» Information given:
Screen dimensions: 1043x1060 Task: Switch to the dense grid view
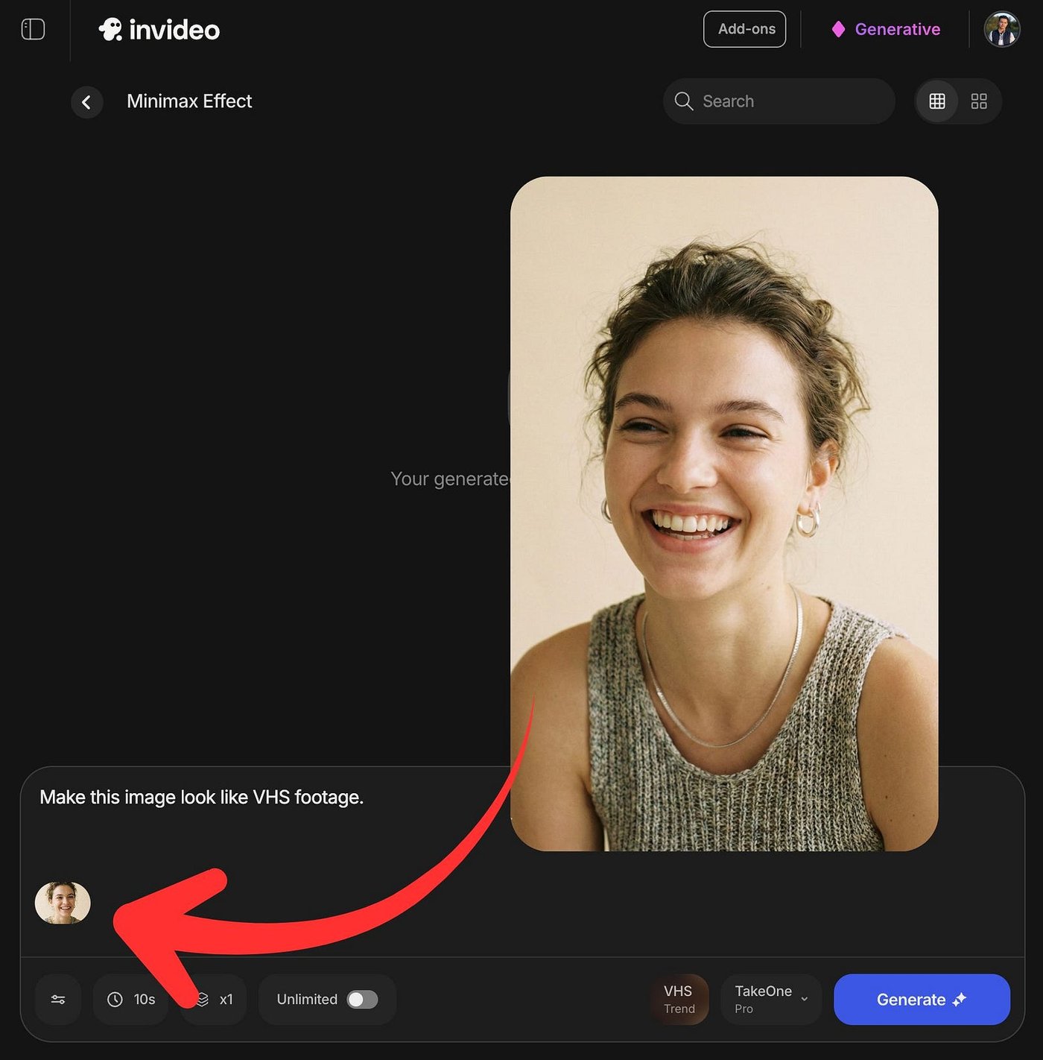click(937, 101)
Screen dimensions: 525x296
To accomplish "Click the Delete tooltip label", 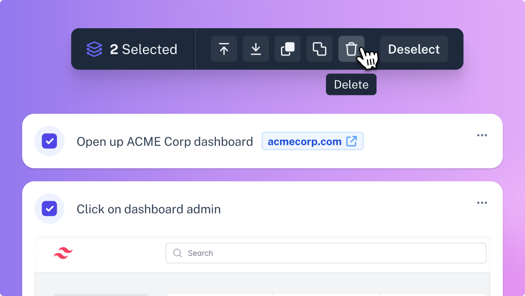I will (351, 85).
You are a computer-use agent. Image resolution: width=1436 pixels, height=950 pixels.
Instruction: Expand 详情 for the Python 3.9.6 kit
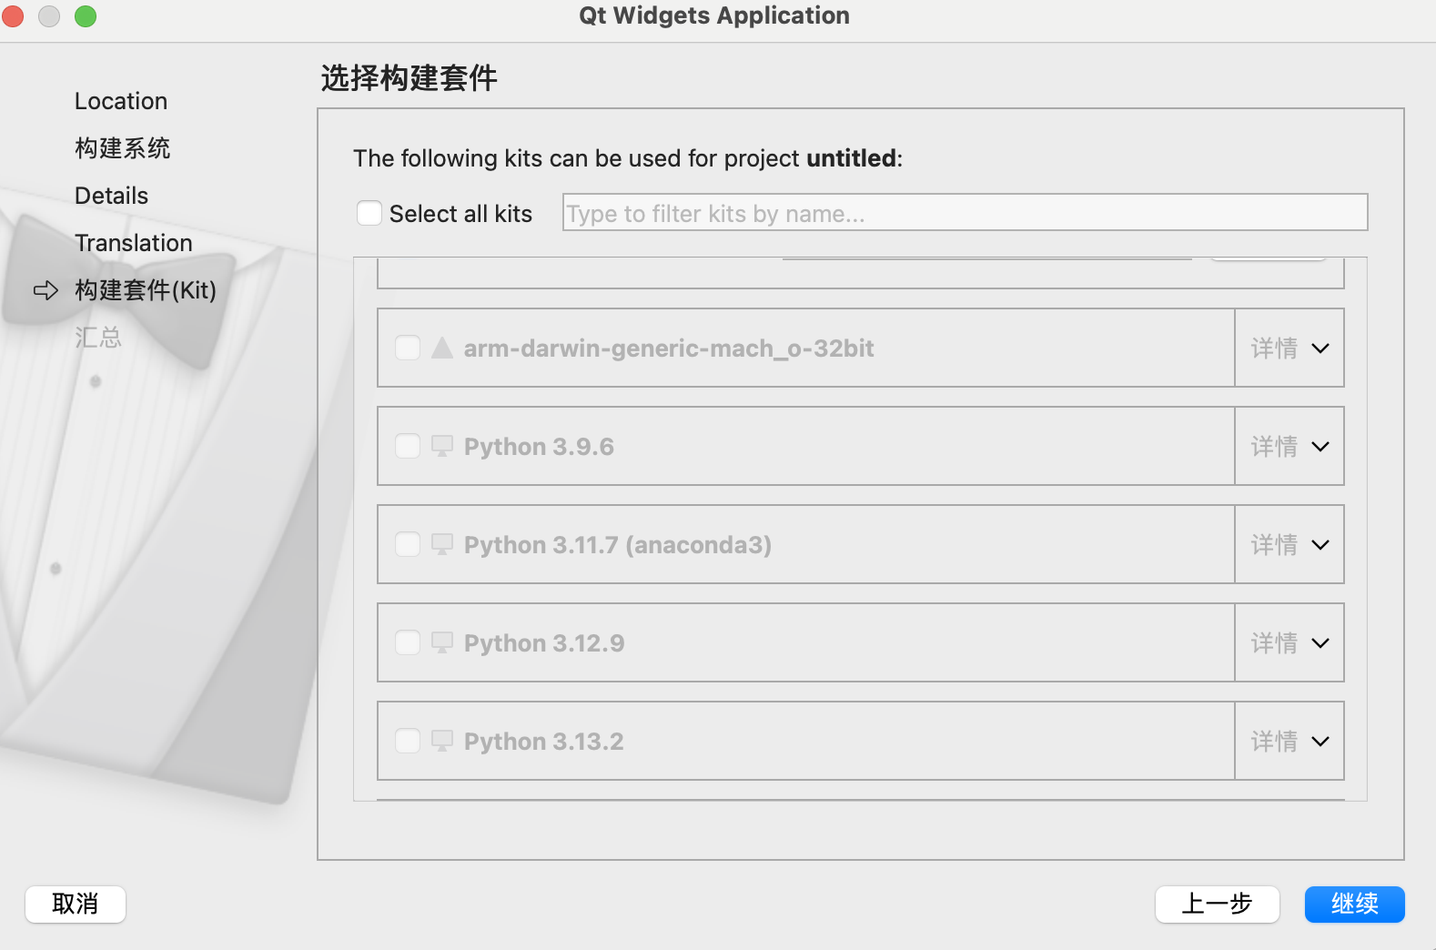click(1289, 447)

» How to complete this task: With pictures left out, transcribe each line from the one containing "You are a computer-use" through the end of the data, both ends included.

» Output of the task:
You are a computer-use agent. Image resolution: width=1436 pixels, height=950 pixels.
Instruction: Expand 详情 for the Python 3.9.6 kit
click(1289, 447)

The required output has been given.